One of the first things that people tend to ask you these days is something like “what do you do,” or “what do you do for a living?” It used to be an easy question for me to answer. I could talk about being an entrepreneur, or about being a business consultant, or perhaps even about being a Mom. At some point, around about age 45, I decided that I was living my life in the fast lane, at warp speed, I was tired, and I was ready for a major change. My children were 1 and 4 and I didn’t want to miss their childhood, and I certainly didn’t want to miss the best years of my life by simply working to earn more money and to buy more “stuff.”
When your life is lived on adrenaline, it is an intoxicating drug! Like any addiction, cold turkey is the toughest way to go. I made a conscious decision to first slow down, then re-evaluate once I had a little time and perspective. Many changes came about as a result of this hiatus, but in all, the end result was the realization that when you are on the hamster wheel, you can’t see it. I craved more time and more happiness, but was at a complete loss as to how to get those things when I was too busy to simply just be…
A few years of working less, taking time to find what made me happy, and mostly just “being” led me to realize that it is not a race to the finish line that makes me happy.
My children and I create New Years Goals together every year. Part of it is self-improvement focused, part is learning focused, and part is experiential. Along my journey, Keaton, my younger son, chose “smell the flowers” as his goal for the year. We spent an entire year stopping to smell the flowers every time we saw some. It remains a habit of our family to this day. The best thing about this learning was that you first have to notice the flowers! If you are truly present, it is amazing how many flowers surround us.

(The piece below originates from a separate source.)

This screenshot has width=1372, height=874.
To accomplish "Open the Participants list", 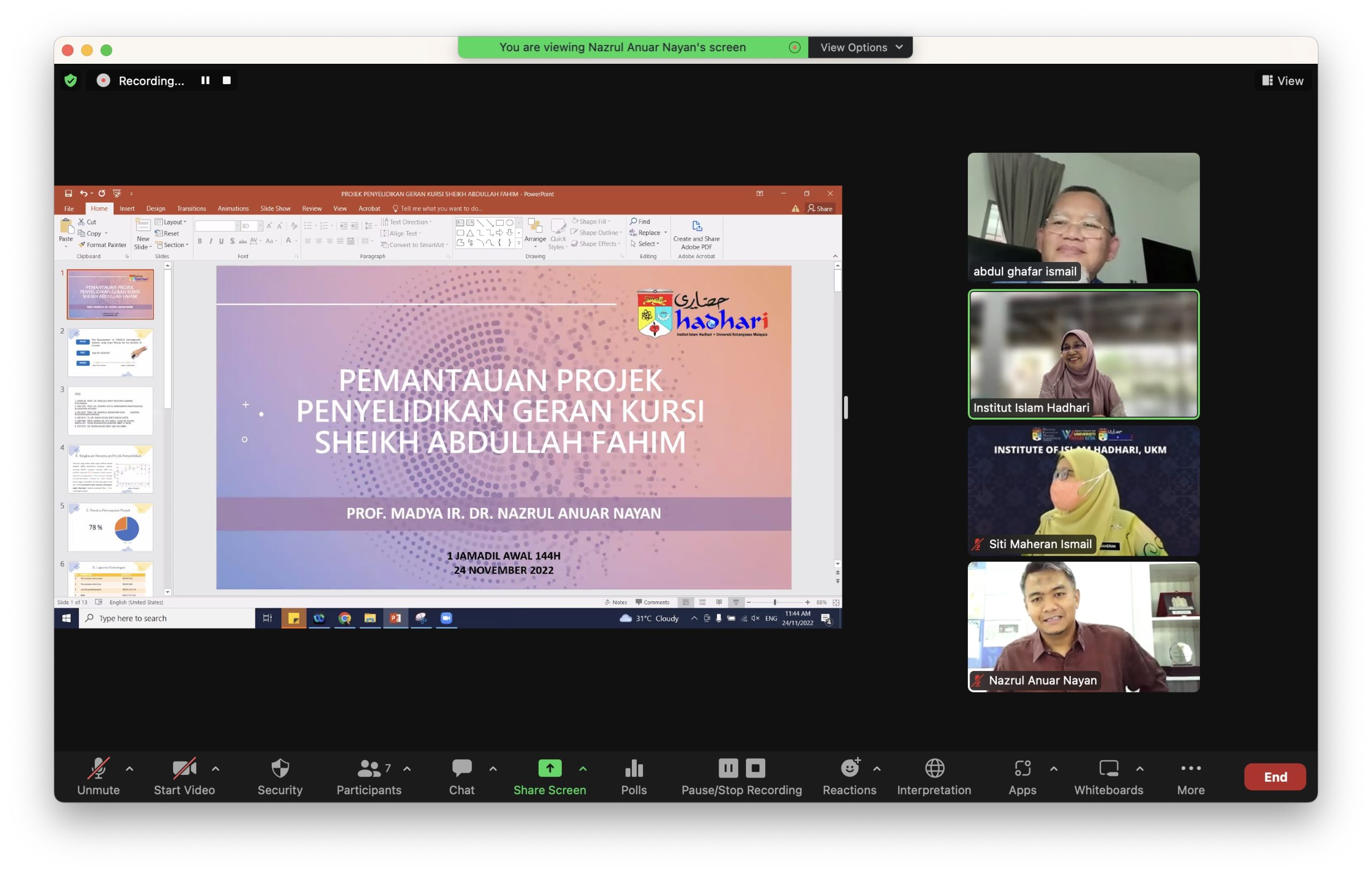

I think we are often too focused on where we are going to see them. What else do we miss by being on the hamster wheel?
I saw this billboard about winning the lottery when I was with my kids one day in the city. We all noticed it at the same time. We all thought the same thing, in different ways. Why? What it takes to have more toys defeats the purpose of having toys. I had this business idea a long time ago that I would still love to do. It is part of the inspiration behind MotoSoul. A world wide toy sharing software app that lets you list your toys and trade the use of toys with others. Just like we learned to share when we were kids, why not do it as adults? I trade motorbikes with my friends all over the world. Anyone who wants to ride mine can. I have been able to ride cool bikes in many cool places by sharing. What about a boat? Or a car? Or a house? Why should we spend more time on a hamster wheel in order to buy more? Why not take more time off and share instead?
The MotoSoul concept has a deep element of sharing as one of its primary tenets. Sharing stories, sharing wisdom, sharing a vision, which will also lead to sharing of other things too, I am certain. We may not have people listing their toys on a website, but we will have people sharing stories around the campfires, making new friends, and offering their homes, their bikes, and other things too, to their new found friends, if they come to visit them in their hometowns.